## WORK ORDER
Nothing in the data may change. Copy all of it exactly.
>>>
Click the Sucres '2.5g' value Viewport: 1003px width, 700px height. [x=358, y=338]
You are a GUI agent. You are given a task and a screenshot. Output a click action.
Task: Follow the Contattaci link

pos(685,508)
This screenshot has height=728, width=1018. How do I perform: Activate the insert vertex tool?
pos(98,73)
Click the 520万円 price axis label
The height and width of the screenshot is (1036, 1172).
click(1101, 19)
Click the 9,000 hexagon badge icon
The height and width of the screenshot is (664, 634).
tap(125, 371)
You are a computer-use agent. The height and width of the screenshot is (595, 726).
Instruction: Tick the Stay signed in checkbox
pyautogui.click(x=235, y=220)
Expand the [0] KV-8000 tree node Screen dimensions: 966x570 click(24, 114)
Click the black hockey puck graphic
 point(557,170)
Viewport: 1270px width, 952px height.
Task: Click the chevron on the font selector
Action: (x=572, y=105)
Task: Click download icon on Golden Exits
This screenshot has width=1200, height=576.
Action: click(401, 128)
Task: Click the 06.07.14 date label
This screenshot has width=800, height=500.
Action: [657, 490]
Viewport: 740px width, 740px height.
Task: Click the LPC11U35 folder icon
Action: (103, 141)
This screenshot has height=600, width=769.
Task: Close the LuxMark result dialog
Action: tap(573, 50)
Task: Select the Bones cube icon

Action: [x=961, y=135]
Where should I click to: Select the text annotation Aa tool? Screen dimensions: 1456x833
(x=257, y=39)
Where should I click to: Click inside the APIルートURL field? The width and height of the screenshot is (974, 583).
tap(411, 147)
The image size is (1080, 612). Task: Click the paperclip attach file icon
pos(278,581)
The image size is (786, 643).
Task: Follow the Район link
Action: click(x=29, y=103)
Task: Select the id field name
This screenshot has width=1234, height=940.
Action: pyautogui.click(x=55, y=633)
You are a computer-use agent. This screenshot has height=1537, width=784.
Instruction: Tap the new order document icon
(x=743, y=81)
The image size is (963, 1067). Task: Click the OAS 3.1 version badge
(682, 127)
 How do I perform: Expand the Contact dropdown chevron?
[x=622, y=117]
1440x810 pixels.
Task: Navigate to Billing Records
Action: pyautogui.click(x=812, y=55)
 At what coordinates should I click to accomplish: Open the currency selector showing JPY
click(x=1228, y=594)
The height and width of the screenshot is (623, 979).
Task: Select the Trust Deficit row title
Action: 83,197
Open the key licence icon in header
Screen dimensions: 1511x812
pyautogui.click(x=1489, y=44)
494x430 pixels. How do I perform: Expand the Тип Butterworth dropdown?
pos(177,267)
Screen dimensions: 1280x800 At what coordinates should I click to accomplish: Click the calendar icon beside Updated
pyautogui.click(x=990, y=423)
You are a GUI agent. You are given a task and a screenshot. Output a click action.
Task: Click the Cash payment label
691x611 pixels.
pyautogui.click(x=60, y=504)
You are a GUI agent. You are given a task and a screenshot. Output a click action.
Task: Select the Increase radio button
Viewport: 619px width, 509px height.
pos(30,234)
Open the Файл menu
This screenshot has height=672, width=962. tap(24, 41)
<<<
## SOLUTION FOR THIS PROBLEM
Click the Sucres '2.5g' value Viewport: 1003px width, 700px height. [x=358, y=338]
You are a GUI agent. You are given a task and a screenshot. Output a click action.
Task: Follow the Contattaci link

pos(685,508)
This screenshot has height=728, width=1018. How do I perform: Activate the insert vertex tool?
pos(98,73)
Click the 520万円 price axis label
The height and width of the screenshot is (1036, 1172).
click(1101, 19)
Click the 9,000 hexagon badge icon
The height and width of the screenshot is (664, 634).
tap(125, 371)
You are a computer-use agent. The height and width of the screenshot is (595, 726).
Instruction: Tick the Stay signed in checkbox
pyautogui.click(x=235, y=220)
Expand the [0] KV-8000 tree node Screen dimensions: 966x570 click(24, 114)
Click the black hockey puck graphic
 point(557,170)
Viewport: 1270px width, 952px height.
Task: Click the chevron on the font selector
Action: (x=572, y=105)
Task: Click download icon on Golden Exits
This screenshot has width=1200, height=576.
Action: click(401, 128)
Task: Click the 06.07.14 date label
This screenshot has width=800, height=500.
Action: [657, 490]
Viewport: 740px width, 740px height.
Task: Click the LPC11U35 folder icon
Action: (103, 141)
This screenshot has height=600, width=769.
Task: Close the LuxMark result dialog
Action: tap(573, 50)
Task: Select the Bones cube icon

Action: [x=961, y=135]
Where should I click to: Select the text annotation Aa tool? Screen dimensions: 1456x833
(x=257, y=39)
Where should I click to: Click inside the APIルートURL field? The width and height of the screenshot is (974, 583).
tap(411, 147)
The image size is (1080, 612). Task: Click the paperclip attach file icon
pos(278,581)
The image size is (786, 643).
Task: Follow the Район link
Action: click(x=29, y=103)
Task: Select the id field name
This screenshot has width=1234, height=940.
Action: pyautogui.click(x=55, y=633)
You are a computer-use agent. This screenshot has height=1537, width=784.
Instruction: Tap the new order document icon
(x=743, y=81)
The image size is (963, 1067). Task: Click the OAS 3.1 version badge
(682, 127)
 How do I perform: Expand the Contact dropdown chevron?
[x=622, y=117]
1440x810 pixels.
Task: Navigate to Billing Records
Action: pyautogui.click(x=812, y=55)
 At what coordinates should I click to accomplish: Open the currency selector showing JPY
click(x=1228, y=594)
The height and width of the screenshot is (623, 979).
Task: Select the Trust Deficit row title
Action: 83,197
Open the key licence icon in header
Screen dimensions: 1511x812
pyautogui.click(x=1489, y=44)
494x430 pixels. How do I perform: Expand the Тип Butterworth dropdown?
pos(177,267)
Screen dimensions: 1280x800 At what coordinates should I click to accomplish: Click the calendar icon beside Updated
pyautogui.click(x=990, y=423)
You are a GUI agent. You are given a task and a screenshot. Output a click action.
Task: Click the Cash payment label
691x611 pixels.
pyautogui.click(x=60, y=504)
You are a GUI agent. You are given a task and a screenshot. Output a click action.
Task: Select the Increase radio button
Viewport: 619px width, 509px height.
pos(30,234)
Open the Файл menu
This screenshot has height=672, width=962. tap(24, 41)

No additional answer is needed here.